Он чувствовал себя так, словно только что спел на прослушивании «Счастливое лицо».
— Мы ещё не обговорили оклад.
— Сто восемьдесят пять, плюс комиссионные.
— Вы говорили сто девяносто, может быть, и двести.
— Неужто? Должно быть, я сделал ошибку. Нет. Сто восемьдесят пять. И это предел, который мы можем сегодня предложить кому бы то ни было.
— Маловато.
— Ну, мы не «Лайф»,
Интересное замечание, потому что «Лайф» шея явно на спад, а «Мир упаковок» был на подъёме. Во всяком случае, ему представилась возможность обрести работу, хотя, как он прикинул, на пару уровней ниже того, что можно было бы назвать дешёвкой. Но, если не считать предложения Джима О’Коннора, пока это было всё, на что он мог рассчитывать. Если он устроится здесь, скорее всего, придётся переехать в дом поплоше, чтобы сэкономить на арендной плате. Но расходы на переезд съедят всё, что ему удастся сэкономить за первый год. Тогда уж ему лучше водить такси. Хотя в Нью-Йорке эта работа считалась довольно опасной. Таксистов за баранкой нередко грабили. Подумав о такой возможности, он решил не покидать избранное поле деятельности. Мало кто из его коллег подвергался ограблению на работе. Но затем он стал размышлять: а что, если со мной в самом деле случится нечто подобное? Что, если он станет жертвой уличной стычки или его убьют? Что станет с Билл»? Он вспомнил, что так и не составил завещания. А что, если он внезапно умрёт? Кто возьмёт ребёнка — его родители? Немыслимо. Родители Джоанны? Невозможно. Тед Крамер погрузился в размышления о своей смерти. Он решил поручить своего ребёнка заботам одного человека, которому, как казалось, он мог доверять в
— Тельма, если я умру…
— Не говори таких слов.
— Послушай меня. Если случится что-то неожиданное и я умру, ты возьмёшь Билли?

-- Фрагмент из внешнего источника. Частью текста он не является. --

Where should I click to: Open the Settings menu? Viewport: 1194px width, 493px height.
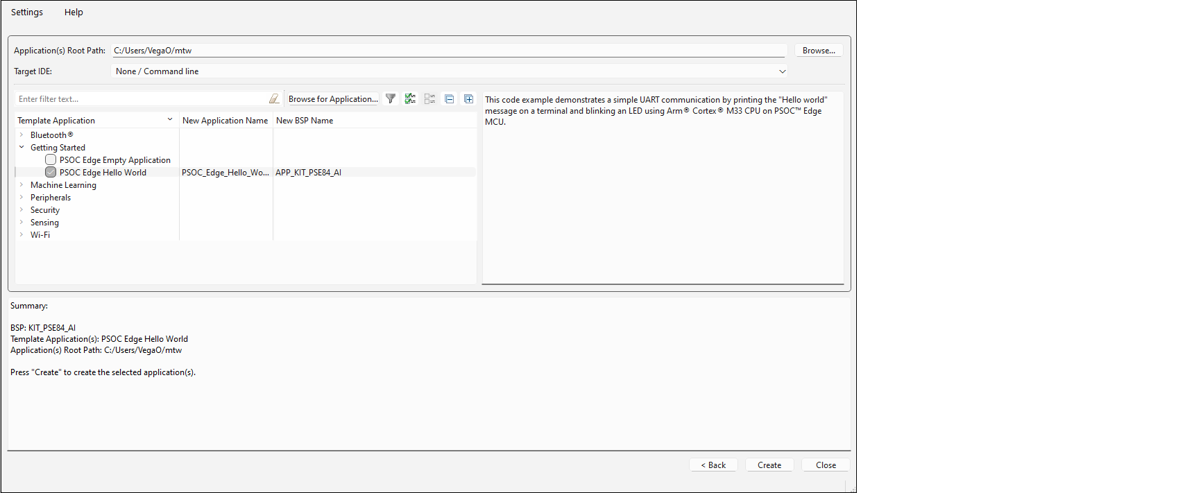[27, 12]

— Это самое трогательное и…
— Возьмёшь?
— Ты серьёзно?
— Да, совершенно. Я понимаю, что ответить на такой вопрос нелегко.
— Тед…
— Можешь ты подумать?
— Я просто ошеломлена.
— Если ты дашь согласие, я впишу его в своё завещание.
— Тед, не надо так говорить.
— Я хочу составить завещание.
— Ты можешь на меня рассчитывать, Тед. Можешь рассчитывать.

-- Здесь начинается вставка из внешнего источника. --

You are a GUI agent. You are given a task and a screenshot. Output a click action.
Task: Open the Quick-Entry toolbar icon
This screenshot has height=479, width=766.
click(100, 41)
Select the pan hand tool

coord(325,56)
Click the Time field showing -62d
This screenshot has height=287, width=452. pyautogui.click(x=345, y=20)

— Спасибо, Тельма. Большое, большое спасибо. Ему с тобой будет очень хорошо. Ты отличная мать.
Обуреваемый мрачными мыслями, он направился к юристу и попросил его составить завещание, в котором Тельме поручалась забота о Билли, после чего попросил у своего врача, которого не видел уже два года, провести ему полное обследование, дабы убедиться, что к четвергу он не умрёт. Доктор сообщил ему, что пока у него всё в порядке — результаты лабораторных анализов будут через несколько дней. Утром первого же выходного дня, демонстрируя прекрасное здоровье, он носился с Билли по игровой площадке, изображая с ним на пару обезьян — занятие, которое весьма нравилось Билли, и подъём духа, избавивший Теда от мрачных мыслей, убедил его, что жить он будет долго.

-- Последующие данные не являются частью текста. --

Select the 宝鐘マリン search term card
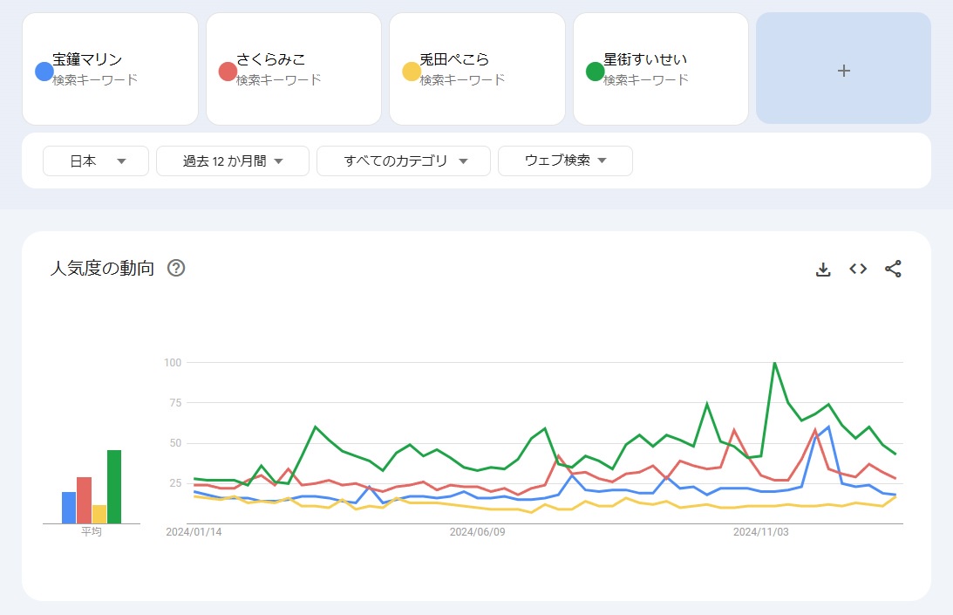Image resolution: width=953 pixels, height=615 pixels. [x=111, y=68]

Он не мог позволить себе, чтобы Этта продолжала работать для него ещё несколько недель. И хотя она предложила ему не торопиться с выплатой ей жалованья, он не мог допустить, чтобы эта женщина поддерживала его во время безработицы, В такой ситуации он не может эксплуатировать её. Год! О’Коннор как-то был год в таком положении. Он может взять заботы о Билли в течение дня на себя и нанимать сиделку, когда ему приходится ходить на собеседования.
Ральф, его брат, позвонил из Чикаго. Как дела, не подкинуть ли наличности? Он счёл бы личным оскорблением, если бы позволил себе что-то взять у старшего брата. Никаких денег ему не нужно, сказал он Ральфу. На следующей неделе он по делам приедет в Нью-Йорк, Ральф предложил ему вместе сходить на бейсбольный матч. Он подозвал к телефону Сенди, свою жену, которая указала, что они не виделись друг с другом вот уже больше года. Они с Ральфом вместе с детьми отправляются летом во Флориду, и, может быть, Тед возьмёт Билли; чтобы всем оказаться в кругу семьи. Но пока он ещё не знал, сможет ли позволить себе путешествие во Флориду.